The furore over the monumental multi-million pound pay packets of Manchester United footballers Paul Pogba and Zlatan Ibrahimovic coincided with the publication of the Sunday Times Rich List last weekend.
Cue outbreaks of seething jealousy – or raging class-war resentment depending on your politics – on an epic scale.
But who would begrudge the presence in equal 678th place on the Rich List – with an estimated fortune of £165 million – of John Timpson and his family, owners of the Manchester-based shoe repair, key-cutting and dry cleaning business with over 1,800 branches nationwide.
John Timpson CBE – the honour was awarded in 2004 for services to the retail sector – is chairman of the company which has added mobile phone and iPad repairs to its portfolio of high street services. But aside from his widely respected business acumen and much admired hands-on management style, the 74 years old businessman has an astonishing record as a philanthropist.
John Timpson heads a dynasty which has made its mark in many aspects of life. His elder son James is currently chief executive of the family business – founded in Oldham Street Manchester in 1870 by his ancestor William Simpson – and Edward, his younger son has been MP for Crewe and Nantwich since 2008. His late aunt, Dame Kathleen Ollerenshaw, who died in 2014 aged 101, former Lord Mayor of Manchester, Freeman of the City and brilliant mathematician, was one of the most distinguished Mancunians of her era.
Edward Timpson MP was appointed Minister of State for Children and Families after the General Election of 2015. It was a post for which, it could be said, he was well qualified. For he was part, with his father John and his late mother Alex, who died in January 2016, of a remarkable family story.
As well as having thee children of their own – daughter Victoria is a primary school teacher – John and Alex adopted two more and fostered a staggering 90 children over a period of 31 years, many of whom had been cruelly abused and some only days old when they were welcomed into the Timpsons’ Cheshire household.
John once said in an interview: “Because of our fostering, my children saw more of the real world than most in their position. They grew up with a sense of social responsibility and for that I am very proud…It hasn’t always been easy but my goodness, look at the memories these children have left us with.”
His good works, however, extend far beyond his extended family.
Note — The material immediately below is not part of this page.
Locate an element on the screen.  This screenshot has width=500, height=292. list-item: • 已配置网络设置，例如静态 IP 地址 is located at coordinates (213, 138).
He and his wife were actively involved with the NSPCC and Childline, for which they raised £2 million, helped to establish Safe Base and made After Adoption the company charity.
The Timpson Foundation has also established a chefs’ training academy linked to a hotel and restaurant at Rhosneigr in Anglesey, where the family bought a holiday home in 2003. The Maelog Project is a multi-million pound investment providing opportunities for disadvantaged young people by offering training and work placements in the catering industry.
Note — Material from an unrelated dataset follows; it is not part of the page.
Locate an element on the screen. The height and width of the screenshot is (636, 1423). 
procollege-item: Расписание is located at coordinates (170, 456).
Timpson’s run work training schemes for inmates in prisons – 270 ex-cons have joined the firm straight from jail – and currently the dry cleaning arm of the business will clean your suit free of charge if you’re unemployed and have got a job interview.
John joined the family footwear business – William Timpson Ltd, founded by his great grandfather – in 1970 after graduating from Nottingham University. He became the firm’s managing director five years later and in 1983 led a £42 million management buy-out of the company which had become part of the Hanson Trust.
In 1987 he sold the shoe shops to a rival chain and concentrated on building up the shoe repair and key-cutting business which, with additions, now turns over £260 million a year and makes profits of over £20 million.
John’s own “Meet the Timpsons” profile describes his style as “maverick management.” His philosophy is that if you treat people well, they will do a good job. He has written several books on his methods including Dear James, which passes on to his son the lessons he learned during 30 years as a chief executive.
A weekly columnist for the Daily Telegraph for nine years, he says: “You can never sit back and think your job is done. I visit 800 shops a year because the only way to run a business is to meet the business.”